#### Article:
╭──

Re: [PATCH 1/2] clocksource: Avoid accidental unstable marking of clocksources

From: Paul E. McKenney
Date: Mon Nov 15 2021 - 09:07:28 EST


On Mon, Nov 15, 2021 at 03:59:15PM +0800, Feng Tang wrote:
> On Sun, Nov 14, 2021 at 10:24:56PM -0500, Waiman Long wrote:
> >
> > On 11/14/21 21:08, Feng Tang wrote:
> > > Or did you have something else in mind?
> > > > > > I'm not sure the detail in Waiman's cases, and in our cases (stress-ng)
> > > > > > the delay between watchdog's (HPET here) read were not linear, that
> > > > > > from debug data, sometimes the 3-2 difference could be bigger or much
> > > > > > bigger than the 2-1 difference.
> > > > > >
> > > > > > The reason could be the gap between 2 reads depends hugely on the system
> > > > > > pressure at that time that 3 HPET read happens. On our test box (a
> > > > > > 2-Socket Cascade Lake AP server), the 2-1 and 3-2 difference are stably
> > > > > > about 2.5 us, while under the stress it could be bumped to from 6 us
> > > > > > to 2800 us.
> > > > > >
> > > > > > So I think checking the 3-2 difference plus increasing the max retries
> > > > > > to 10 may be a simple way, if the watchdog read is found to be
> > > > > > abnormally long, we skip this round of check.
> > > > > On one of the test system, I had measured that normal delay
> > > > > (hpet->tsc->hpet) was normally a bit over 2us. It was a bit more than 4us at
> > > > > bootup time. However, the same system under stress could have a delay of
> > > > > over 200us at bootup time. When I measured the consecutive hpet delay, it
> > > > > was about 180us. So hpet read did dominate the total clocksource read delay.
> > > > Thank you both for the data!
> > > >
> > > > > I would not suggest increasing the max retries as it may still fail in most
> > > > > cases because the system stress will likely not be going away within a short
> > > > > time. So we are likely just wasting cpu times. I believe we should just skip
> > > > > it if it is the watchdog read that is causing most of the delay.

╰──

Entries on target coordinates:

╭──

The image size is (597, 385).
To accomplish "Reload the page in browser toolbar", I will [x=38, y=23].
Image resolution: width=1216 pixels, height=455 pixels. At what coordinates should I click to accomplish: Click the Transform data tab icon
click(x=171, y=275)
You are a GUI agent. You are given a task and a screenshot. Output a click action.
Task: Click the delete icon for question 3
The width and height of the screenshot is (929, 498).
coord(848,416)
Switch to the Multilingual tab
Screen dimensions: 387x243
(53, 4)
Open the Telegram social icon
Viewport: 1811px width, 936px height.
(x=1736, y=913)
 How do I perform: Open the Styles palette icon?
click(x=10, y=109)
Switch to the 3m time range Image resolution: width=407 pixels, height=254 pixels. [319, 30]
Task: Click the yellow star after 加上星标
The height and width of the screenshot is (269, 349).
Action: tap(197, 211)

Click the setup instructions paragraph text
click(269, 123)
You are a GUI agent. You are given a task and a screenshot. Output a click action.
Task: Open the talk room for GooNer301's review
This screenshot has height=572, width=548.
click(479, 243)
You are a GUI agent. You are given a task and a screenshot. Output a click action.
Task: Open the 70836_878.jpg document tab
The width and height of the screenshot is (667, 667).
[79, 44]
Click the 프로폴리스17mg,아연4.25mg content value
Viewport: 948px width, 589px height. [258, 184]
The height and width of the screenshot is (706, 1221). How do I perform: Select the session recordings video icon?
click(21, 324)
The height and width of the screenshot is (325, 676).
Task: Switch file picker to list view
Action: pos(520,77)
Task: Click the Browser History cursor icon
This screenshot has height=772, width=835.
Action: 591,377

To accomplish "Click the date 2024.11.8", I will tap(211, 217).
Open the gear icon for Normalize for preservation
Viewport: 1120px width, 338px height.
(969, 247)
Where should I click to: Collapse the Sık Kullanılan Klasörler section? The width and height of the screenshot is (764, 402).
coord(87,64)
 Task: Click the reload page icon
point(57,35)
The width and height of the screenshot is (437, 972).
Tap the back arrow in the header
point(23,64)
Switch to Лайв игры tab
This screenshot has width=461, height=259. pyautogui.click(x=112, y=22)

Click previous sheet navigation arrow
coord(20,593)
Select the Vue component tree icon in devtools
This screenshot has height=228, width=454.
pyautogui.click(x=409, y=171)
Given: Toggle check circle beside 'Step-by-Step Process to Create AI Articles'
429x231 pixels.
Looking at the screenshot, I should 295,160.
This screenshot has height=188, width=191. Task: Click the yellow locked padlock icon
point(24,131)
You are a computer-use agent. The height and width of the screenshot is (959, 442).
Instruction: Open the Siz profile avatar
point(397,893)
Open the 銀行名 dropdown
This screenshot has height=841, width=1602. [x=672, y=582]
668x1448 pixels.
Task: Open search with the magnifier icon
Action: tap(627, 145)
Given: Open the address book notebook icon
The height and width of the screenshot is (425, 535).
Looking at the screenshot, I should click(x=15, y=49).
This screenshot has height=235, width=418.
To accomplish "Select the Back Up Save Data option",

╰──

#### Tasks to complete:
[A] Why does the clocksource patch discussion advise against increasing the maximum number of retries? Explain in one to three sentences.
[B] In the clocksource patch discussion, what are the 2-1 and 3-2 differences on the 2-Socket Cascade Lake AP test server when it is not under stress?

#### Task solutions:
[A] Raising the maximum retries would likely still fail in most cases, because the system stress is unlikely to go away within a short time. The extra retries would therefore mostly waste CPU time. The suggestion instead is to skip the check when the watchdog read causes most of the delay.

[B] They are stably about 2.5 us.